En finir, le plus vite possible. Une semaine après les trente-six heures de débats tendus sur les OGM à l'Assemblée nationale, ponctuées par une crise sérieuse entre les parlementaires UMP, Nathalie Kosciusko-Morizet, et Jean-Louis Borloo, les discussions en deuxième lecture du texte au Sénat ont été bouclées à toute allure, mercredi 16 avril. Le député PCF André Chassaigne a fait part de sa "forte déception" après le sort réservé à son amendement au projet de loi sur les OGM que la droite sénatoriale a, selon lui, vidé de son contenu "sur injonction du gouvernement".
"L'amendement Chassaigne" prévoyait que "les OGM ne peuvent être cultivés, commercialisés ou utilisés que dans le respect de l'environnement et de la santé publique, des structures agricoles, des écosystèmes locaux et des filières de production et commerciales qualifiées +sans OGM+ et en toute transparence".
Dans la nuit du 16 au 17 avril, le Sénat a adopté un sous-amendement au texte sur les OGM précisant que "la définition du +sans OGM+ se comprend nécessairement par référence à la définition communautaire (...)".
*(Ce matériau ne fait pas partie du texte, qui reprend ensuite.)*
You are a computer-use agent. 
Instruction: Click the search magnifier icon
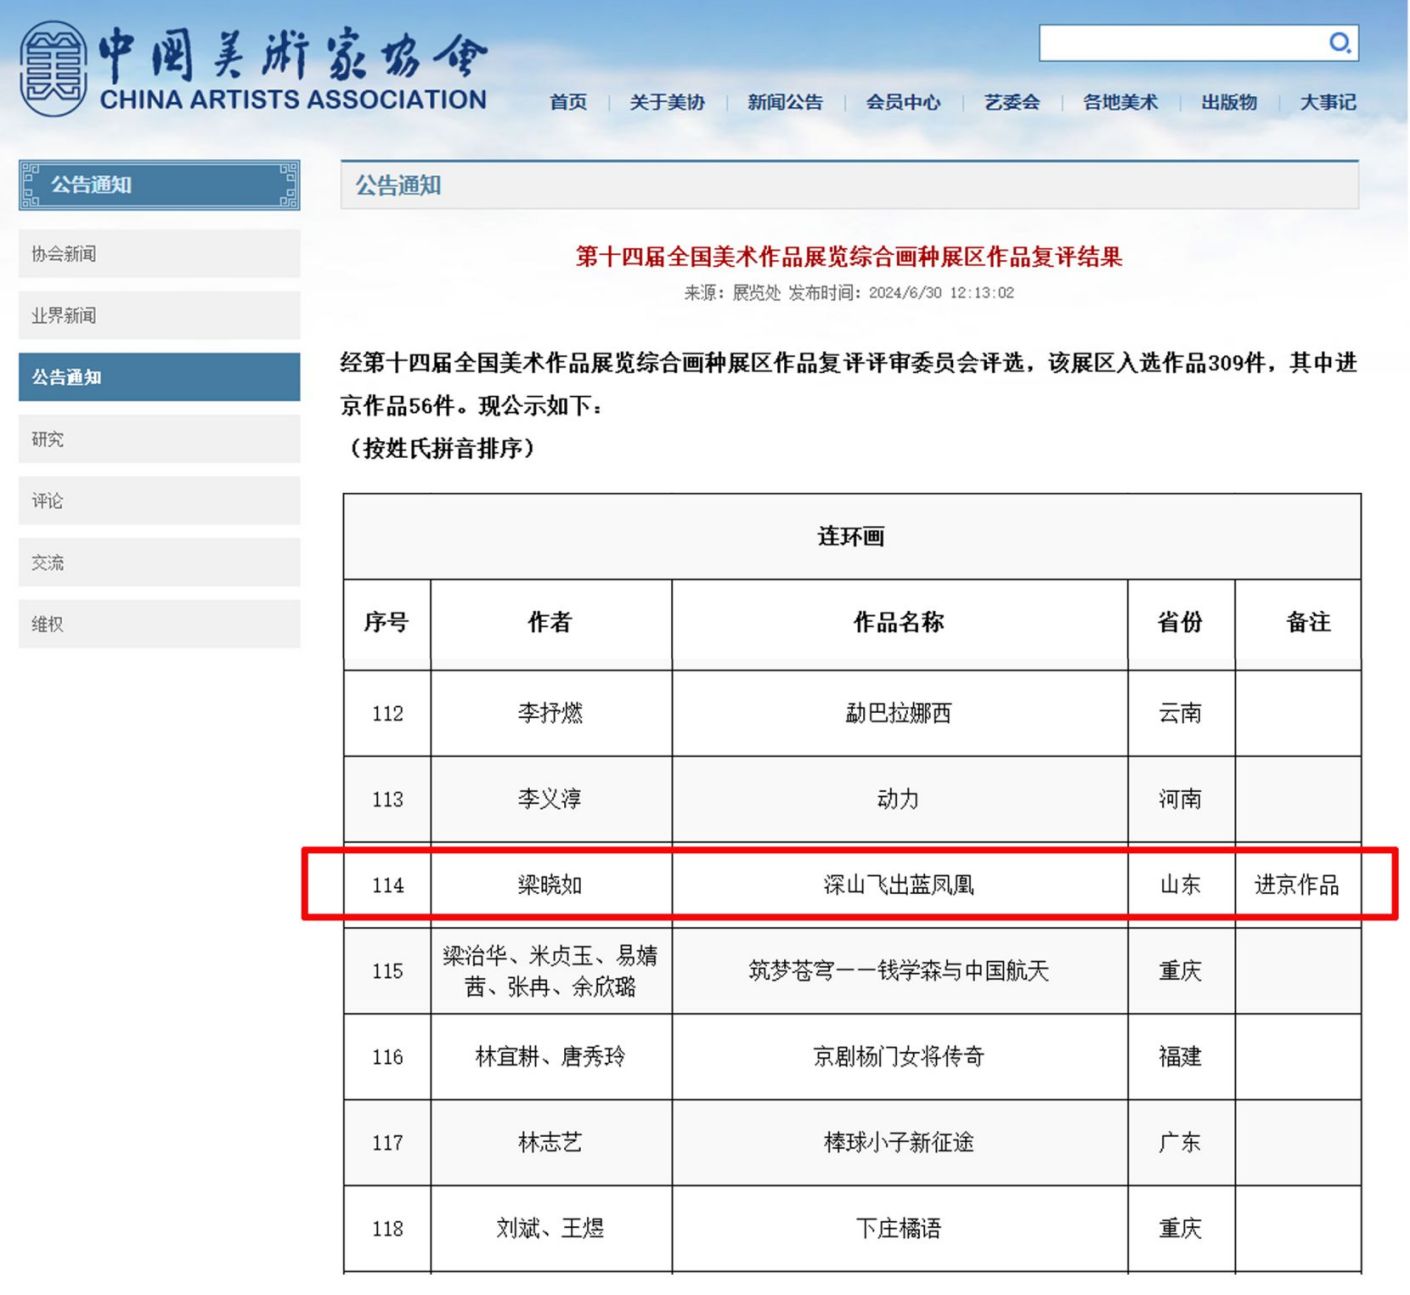[x=1339, y=42]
"Je souhaite faire aujourd'hui état de ma forte déception", souligne M. Chassaigne, pour qui la formule adoptée par le Sénat "témoigne d'une interprétation tendancieuse de la législation européenne".
L'UE "établit un seuil d'étiquetage à partir duquel la présence d'OGM est indiquée, à savoir 0,9% de présence fortuite d'OGM dans le produit. Cet étiquetage a pour effet de tromper le consommateur en lui faisant croire qu'en dessous de ce seuil, aucun OGM n'est présent", affirme l'élu PCF.
"Le sous-amendement du Sénat rejette les zones sans OGM et se défausse sur le pouvoir réglementaire", conclut M. Chassaigne.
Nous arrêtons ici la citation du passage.